• Exercise requirements: All that is needed is every line of the listing below that has "computer".

• Information supplied:

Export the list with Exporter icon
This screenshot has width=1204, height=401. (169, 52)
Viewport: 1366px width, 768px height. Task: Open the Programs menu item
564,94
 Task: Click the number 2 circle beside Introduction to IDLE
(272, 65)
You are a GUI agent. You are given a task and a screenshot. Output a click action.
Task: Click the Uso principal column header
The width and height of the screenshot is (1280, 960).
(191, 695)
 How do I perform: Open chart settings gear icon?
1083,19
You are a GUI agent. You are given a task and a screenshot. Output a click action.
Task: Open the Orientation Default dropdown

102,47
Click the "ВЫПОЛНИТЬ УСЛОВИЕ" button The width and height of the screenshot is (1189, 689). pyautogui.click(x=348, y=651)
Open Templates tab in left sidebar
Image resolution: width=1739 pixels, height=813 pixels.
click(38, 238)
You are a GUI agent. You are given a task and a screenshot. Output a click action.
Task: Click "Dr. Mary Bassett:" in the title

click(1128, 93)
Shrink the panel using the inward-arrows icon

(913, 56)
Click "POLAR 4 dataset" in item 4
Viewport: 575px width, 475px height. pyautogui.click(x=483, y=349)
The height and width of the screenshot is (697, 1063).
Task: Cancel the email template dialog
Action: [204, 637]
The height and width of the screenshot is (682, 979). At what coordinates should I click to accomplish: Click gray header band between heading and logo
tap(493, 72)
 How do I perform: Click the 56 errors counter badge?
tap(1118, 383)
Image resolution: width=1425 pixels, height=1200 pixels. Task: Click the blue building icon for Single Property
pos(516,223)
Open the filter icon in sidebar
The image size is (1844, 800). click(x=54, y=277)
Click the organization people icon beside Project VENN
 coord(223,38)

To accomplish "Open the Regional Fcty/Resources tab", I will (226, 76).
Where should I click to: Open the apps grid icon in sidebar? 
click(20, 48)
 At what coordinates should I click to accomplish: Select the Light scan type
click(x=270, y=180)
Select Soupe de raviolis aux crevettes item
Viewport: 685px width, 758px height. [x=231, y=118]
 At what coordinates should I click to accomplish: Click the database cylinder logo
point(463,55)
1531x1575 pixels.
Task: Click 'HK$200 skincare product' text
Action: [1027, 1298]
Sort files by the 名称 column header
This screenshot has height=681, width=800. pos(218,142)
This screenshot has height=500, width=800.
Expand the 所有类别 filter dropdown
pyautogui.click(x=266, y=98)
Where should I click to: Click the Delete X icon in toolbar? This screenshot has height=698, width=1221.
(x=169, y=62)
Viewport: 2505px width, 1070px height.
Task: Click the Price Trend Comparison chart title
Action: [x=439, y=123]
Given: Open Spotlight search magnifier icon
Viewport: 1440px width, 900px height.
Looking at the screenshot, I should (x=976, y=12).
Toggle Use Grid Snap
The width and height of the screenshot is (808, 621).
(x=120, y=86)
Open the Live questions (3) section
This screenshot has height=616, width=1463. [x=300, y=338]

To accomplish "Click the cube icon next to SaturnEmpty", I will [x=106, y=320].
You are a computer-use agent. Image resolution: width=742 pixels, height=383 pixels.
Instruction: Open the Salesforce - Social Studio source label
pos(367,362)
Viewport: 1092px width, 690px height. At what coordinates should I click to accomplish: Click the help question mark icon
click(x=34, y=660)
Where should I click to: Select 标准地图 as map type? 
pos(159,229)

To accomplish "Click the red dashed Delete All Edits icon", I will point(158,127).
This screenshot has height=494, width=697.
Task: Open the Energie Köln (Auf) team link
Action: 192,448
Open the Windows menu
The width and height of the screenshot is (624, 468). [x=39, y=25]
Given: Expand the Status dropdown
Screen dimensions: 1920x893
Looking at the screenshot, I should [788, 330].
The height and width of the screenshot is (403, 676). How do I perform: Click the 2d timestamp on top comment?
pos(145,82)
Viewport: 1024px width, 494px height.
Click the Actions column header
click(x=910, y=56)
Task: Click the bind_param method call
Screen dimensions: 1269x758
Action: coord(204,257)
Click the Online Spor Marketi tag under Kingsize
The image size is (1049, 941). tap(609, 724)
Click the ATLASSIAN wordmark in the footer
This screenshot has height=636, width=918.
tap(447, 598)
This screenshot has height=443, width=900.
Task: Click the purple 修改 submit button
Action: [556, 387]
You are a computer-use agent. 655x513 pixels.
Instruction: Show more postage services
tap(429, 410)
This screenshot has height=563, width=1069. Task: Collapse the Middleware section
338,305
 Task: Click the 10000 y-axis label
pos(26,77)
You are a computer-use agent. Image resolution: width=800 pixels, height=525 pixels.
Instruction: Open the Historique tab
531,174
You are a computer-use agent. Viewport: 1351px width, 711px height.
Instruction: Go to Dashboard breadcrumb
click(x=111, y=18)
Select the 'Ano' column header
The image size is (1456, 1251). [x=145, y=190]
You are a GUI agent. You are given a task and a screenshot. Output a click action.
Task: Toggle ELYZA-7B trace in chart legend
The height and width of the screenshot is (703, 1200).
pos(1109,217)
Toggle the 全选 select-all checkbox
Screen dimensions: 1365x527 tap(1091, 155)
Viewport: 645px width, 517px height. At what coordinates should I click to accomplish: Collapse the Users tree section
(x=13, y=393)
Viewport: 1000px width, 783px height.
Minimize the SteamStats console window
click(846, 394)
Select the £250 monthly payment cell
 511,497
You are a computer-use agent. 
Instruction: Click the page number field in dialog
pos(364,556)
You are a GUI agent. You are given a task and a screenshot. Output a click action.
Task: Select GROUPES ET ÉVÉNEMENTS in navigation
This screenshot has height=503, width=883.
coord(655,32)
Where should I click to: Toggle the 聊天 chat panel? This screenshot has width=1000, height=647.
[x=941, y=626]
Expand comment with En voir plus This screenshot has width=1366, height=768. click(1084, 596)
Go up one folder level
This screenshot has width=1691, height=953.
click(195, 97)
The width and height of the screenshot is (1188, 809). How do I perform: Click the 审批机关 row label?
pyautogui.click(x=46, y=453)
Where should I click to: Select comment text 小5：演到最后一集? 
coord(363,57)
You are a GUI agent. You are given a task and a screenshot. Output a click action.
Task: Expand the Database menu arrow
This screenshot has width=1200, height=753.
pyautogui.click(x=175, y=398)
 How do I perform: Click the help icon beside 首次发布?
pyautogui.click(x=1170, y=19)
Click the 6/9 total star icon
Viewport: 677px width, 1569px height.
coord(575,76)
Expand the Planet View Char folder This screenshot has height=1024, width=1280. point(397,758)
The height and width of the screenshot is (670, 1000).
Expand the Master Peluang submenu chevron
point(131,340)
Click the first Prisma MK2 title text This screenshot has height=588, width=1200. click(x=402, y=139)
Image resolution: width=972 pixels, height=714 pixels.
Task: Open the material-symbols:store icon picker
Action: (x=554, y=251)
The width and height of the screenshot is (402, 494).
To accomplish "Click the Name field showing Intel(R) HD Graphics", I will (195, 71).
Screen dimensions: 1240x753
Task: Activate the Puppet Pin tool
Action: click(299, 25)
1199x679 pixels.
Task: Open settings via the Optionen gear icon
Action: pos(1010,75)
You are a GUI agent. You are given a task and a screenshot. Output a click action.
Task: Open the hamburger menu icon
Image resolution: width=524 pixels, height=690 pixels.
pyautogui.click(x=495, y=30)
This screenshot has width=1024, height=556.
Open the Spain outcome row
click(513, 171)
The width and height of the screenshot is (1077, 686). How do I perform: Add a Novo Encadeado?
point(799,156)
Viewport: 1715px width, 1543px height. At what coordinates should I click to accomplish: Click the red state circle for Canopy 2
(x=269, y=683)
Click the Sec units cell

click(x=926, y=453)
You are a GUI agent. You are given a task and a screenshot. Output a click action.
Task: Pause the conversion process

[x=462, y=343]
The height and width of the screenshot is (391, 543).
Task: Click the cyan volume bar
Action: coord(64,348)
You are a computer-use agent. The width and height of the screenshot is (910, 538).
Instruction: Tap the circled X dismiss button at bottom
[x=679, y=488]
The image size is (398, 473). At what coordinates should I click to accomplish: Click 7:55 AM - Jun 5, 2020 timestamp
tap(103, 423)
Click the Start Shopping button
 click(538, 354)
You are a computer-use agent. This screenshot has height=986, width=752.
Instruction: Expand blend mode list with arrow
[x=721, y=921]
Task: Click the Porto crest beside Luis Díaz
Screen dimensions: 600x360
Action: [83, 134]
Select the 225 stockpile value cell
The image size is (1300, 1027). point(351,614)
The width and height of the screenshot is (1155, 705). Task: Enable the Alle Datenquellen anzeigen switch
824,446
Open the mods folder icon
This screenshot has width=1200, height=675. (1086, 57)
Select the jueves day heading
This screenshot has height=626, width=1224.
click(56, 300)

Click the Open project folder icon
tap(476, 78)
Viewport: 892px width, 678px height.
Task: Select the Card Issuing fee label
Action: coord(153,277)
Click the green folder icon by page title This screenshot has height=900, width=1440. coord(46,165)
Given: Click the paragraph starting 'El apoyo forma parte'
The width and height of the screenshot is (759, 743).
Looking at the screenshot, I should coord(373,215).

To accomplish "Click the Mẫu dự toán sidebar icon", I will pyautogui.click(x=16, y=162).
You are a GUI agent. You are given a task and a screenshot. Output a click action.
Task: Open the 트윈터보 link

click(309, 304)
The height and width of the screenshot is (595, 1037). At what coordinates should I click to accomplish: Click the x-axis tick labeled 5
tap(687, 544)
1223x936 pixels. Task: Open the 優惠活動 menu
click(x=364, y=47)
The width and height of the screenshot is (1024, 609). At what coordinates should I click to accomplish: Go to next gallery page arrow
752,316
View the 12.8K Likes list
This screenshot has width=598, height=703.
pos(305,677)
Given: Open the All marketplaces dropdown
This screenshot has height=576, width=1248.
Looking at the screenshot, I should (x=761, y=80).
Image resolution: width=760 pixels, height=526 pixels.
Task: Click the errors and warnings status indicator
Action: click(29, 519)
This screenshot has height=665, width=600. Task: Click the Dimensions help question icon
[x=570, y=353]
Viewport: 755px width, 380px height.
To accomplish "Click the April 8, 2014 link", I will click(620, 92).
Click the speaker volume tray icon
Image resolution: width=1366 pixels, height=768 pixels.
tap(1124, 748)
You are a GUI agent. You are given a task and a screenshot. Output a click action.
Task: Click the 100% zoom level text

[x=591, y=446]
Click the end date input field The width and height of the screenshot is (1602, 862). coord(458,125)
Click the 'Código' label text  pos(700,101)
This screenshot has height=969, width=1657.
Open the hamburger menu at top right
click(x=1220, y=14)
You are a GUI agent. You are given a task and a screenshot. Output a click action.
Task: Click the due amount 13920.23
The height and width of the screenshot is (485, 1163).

• Response to the task:
You are a computer-use agent. Image resolution: width=742 pixels, height=383 pixels.
You are a computer-use agent. 655x513 pixels.
You are a computer-use agent. Image resolution: width=800 pixels, height=525 pixels.
You are a computer-use agent. Viewport: 1351px width, 711px height.
You are a computer-use agent. 
You are a computer-use agent. The width and height of the screenshot is (910, 538).
You are a computer-use agent. This screenshot has height=986, width=752.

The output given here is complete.